De toute façon, ils se battent pour obtenir satisfaction sur l'ensemble de leurs revendications. Ils exigent notamment de revenir au statut antérieur, qui leur permettait de percevoir les indemnités de chômage quand ils avaient effectué 507 heures de travail sur douze mois (au lieu de dix mois pour les techniciens et dix mois et demi pour les artistes prévus dans le nouveau protocole). Ils revendiquent également la même durée d'indemnisation qu'auparavant (douze mois au lieu de huit).

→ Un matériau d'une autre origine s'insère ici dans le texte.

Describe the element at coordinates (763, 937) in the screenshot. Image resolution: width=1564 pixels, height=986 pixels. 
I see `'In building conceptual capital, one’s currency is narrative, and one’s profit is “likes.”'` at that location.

Les intermittents maintiennent la pression. Ils ont provoqué l'inquiétude, voire la colère de commerçants, restaurateurs et hôteliers cannois. Comme ce directeur général du Martinez, un grand hôtel de luxe qui offre des chambres avec vue sur la colline à partir de 260euros (petit déjeuner compris, tout de même!), ces patrons ont le culot de protester contre des salariés dont le travail leur rapporte finalement beaucoup d'argent, puisque c'est grâce à eux que ce genre de manifestation peut se tenir. De plus, certains, parmi les restaurateurs en particulier, ont dû oublier qu'il y a peu, ils ont obtenu du gouvernement un cadeau de 1,5 milliard d'euros, soit 75 fois plus que ce que le gouvernement se dit prêt à débourser pour les intermittents. Ceux-ci ont donc bien raison de continuer à se battre. Il n'y a qu'ainsi qu'ils pourront faire reculer le patronat et le gouvernement.